- **DATA SHOWN**
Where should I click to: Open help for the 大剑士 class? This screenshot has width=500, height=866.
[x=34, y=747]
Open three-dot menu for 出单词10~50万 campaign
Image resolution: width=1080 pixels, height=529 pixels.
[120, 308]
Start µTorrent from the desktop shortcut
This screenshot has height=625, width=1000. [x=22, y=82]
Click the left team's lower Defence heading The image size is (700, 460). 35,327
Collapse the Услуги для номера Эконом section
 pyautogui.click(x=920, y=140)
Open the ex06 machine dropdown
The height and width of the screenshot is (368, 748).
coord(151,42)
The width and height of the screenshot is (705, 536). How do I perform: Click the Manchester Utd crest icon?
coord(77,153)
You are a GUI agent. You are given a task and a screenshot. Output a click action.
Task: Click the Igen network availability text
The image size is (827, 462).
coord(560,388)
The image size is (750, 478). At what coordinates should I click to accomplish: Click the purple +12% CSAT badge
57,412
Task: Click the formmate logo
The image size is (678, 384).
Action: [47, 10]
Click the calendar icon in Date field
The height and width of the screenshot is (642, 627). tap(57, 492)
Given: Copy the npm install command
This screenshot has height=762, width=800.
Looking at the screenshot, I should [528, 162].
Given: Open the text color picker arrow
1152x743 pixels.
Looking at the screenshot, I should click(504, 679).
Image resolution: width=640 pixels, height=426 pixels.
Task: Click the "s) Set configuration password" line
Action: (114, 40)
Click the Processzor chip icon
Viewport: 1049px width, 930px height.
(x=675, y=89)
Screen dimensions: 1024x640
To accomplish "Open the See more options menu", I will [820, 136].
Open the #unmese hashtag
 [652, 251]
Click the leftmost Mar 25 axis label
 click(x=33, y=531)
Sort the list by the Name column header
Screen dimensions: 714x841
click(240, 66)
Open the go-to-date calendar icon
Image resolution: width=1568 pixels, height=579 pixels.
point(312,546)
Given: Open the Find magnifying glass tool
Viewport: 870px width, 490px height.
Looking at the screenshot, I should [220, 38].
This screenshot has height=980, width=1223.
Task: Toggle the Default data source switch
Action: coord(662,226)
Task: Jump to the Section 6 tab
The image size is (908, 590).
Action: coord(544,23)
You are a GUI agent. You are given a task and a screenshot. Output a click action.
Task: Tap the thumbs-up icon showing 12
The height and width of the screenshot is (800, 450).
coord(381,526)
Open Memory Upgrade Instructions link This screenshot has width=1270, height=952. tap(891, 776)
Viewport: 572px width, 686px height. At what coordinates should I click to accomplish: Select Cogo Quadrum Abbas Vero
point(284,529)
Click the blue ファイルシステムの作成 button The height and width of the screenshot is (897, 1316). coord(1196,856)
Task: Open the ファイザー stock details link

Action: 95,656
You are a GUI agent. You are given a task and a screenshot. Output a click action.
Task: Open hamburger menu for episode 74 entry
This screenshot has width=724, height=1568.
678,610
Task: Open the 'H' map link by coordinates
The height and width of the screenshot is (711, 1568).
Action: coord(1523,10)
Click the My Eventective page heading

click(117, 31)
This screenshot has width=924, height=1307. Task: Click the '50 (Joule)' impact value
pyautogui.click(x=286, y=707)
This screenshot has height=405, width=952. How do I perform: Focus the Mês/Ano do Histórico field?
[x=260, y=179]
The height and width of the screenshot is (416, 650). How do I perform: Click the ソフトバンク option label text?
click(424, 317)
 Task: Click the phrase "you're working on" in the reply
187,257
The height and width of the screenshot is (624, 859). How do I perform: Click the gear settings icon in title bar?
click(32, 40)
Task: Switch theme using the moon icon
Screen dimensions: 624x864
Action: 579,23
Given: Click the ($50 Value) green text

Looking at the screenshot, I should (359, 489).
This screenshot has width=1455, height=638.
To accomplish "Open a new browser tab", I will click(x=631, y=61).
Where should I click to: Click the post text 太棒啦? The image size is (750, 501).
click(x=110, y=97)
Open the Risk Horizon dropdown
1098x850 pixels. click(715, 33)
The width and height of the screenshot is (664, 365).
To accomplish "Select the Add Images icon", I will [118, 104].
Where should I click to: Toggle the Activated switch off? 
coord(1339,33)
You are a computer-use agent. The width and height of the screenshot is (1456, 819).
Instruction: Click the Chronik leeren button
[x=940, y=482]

- **STATED EXERCISE**
Rewrite all the records above with "moon icon" replaced by "crescent icon", and keep everything else the same.

- **ANSWER TO THIS TASK**
Where should I click to: Open help for the 大剑士 class? This screenshot has width=500, height=866.
[x=34, y=747]
Open three-dot menu for 出单词10~50万 campaign
Image resolution: width=1080 pixels, height=529 pixels.
[120, 308]
Start µTorrent from the desktop shortcut
This screenshot has height=625, width=1000. [x=22, y=82]
Click the left team's lower Defence heading The image size is (700, 460). 35,327
Collapse the Услуги для номера Эконом section
 pyautogui.click(x=920, y=140)
Open the ex06 machine dropdown
The height and width of the screenshot is (368, 748).
coord(151,42)
The width and height of the screenshot is (705, 536). How do I perform: Click the Manchester Utd crest icon?
coord(77,153)
You are a GUI agent. You are given a task and a screenshot. Output a click action.
Task: Click the Igen network availability text
The image size is (827, 462).
coord(560,388)
The image size is (750, 478). At what coordinates should I click to accomplish: Click the purple +12% CSAT badge
57,412
Task: Click the formmate logo
The image size is (678, 384).
Action: [47, 10]
Click the calendar icon in Date field
The height and width of the screenshot is (642, 627). tap(57, 492)
Given: Copy the npm install command
This screenshot has height=762, width=800.
Looking at the screenshot, I should [528, 162].
Given: Open the text color picker arrow
1152x743 pixels.
Looking at the screenshot, I should click(504, 679).
Image resolution: width=640 pixels, height=426 pixels.
Task: Click the "s) Set configuration password" line
Action: (114, 40)
Click the Processzor chip icon
Viewport: 1049px width, 930px height.
(x=675, y=89)
Screen dimensions: 1024x640
To accomplish "Open the See more options menu", I will [820, 136].
Open the #unmese hashtag
 [652, 251]
Click the leftmost Mar 25 axis label
 click(x=33, y=531)
Sort the list by the Name column header
Screen dimensions: 714x841
click(240, 66)
Open the go-to-date calendar icon
Image resolution: width=1568 pixels, height=579 pixels.
point(312,546)
Given: Open the Find magnifying glass tool
Viewport: 870px width, 490px height.
Looking at the screenshot, I should [220, 38].
This screenshot has height=980, width=1223.
Task: Toggle the Default data source switch
Action: coord(662,226)
Task: Jump to the Section 6 tab
The image size is (908, 590).
Action: coord(544,23)
You are a GUI agent. You are given a task and a screenshot. Output a click action.
Task: Tap the thumbs-up icon showing 12
The height and width of the screenshot is (800, 450).
coord(381,526)
Open Memory Upgrade Instructions link This screenshot has width=1270, height=952. tap(891, 776)
Viewport: 572px width, 686px height. At what coordinates should I click to accomplish: Select Cogo Quadrum Abbas Vero
point(284,529)
Click the blue ファイルシステムの作成 button The height and width of the screenshot is (897, 1316). coord(1196,856)
Task: Open the ファイザー stock details link

Action: 95,656
You are a GUI agent. You are given a task and a screenshot. Output a click action.
Task: Open hamburger menu for episode 74 entry
This screenshot has width=724, height=1568.
678,610
Task: Open the 'H' map link by coordinates
The height and width of the screenshot is (711, 1568).
Action: coord(1523,10)
Click the My Eventective page heading

click(117, 31)
This screenshot has width=924, height=1307. Task: Click the '50 (Joule)' impact value
pyautogui.click(x=286, y=707)
This screenshot has height=405, width=952. How do I perform: Focus the Mês/Ano do Histórico field?
[x=260, y=179]
The height and width of the screenshot is (416, 650). How do I perform: Click the ソフトバンク option label text?
click(424, 317)
 Task: Click the phrase "you're working on" in the reply
187,257
The height and width of the screenshot is (624, 859). How do I perform: Click the gear settings icon in title bar?
click(32, 40)
Task: Switch theme using the crescent icon
Screen dimensions: 624x864
Action: 579,23
Given: Click the ($50 Value) green text

Looking at the screenshot, I should (359, 489).
This screenshot has width=1455, height=638.
To accomplish "Open a new browser tab", I will click(x=631, y=61).
Where should I click to: Click the post text 太棒啦? The image size is (750, 501).
click(x=110, y=97)
Open the Risk Horizon dropdown
1098x850 pixels. click(715, 33)
The width and height of the screenshot is (664, 365).
To accomplish "Select the Add Images icon", I will [118, 104].
Where should I click to: Toggle the Activated switch off? 
coord(1339,33)
You are a computer-use agent. The width and height of the screenshot is (1456, 819).
Instruction: Click the Chronik leeren button
[x=940, y=482]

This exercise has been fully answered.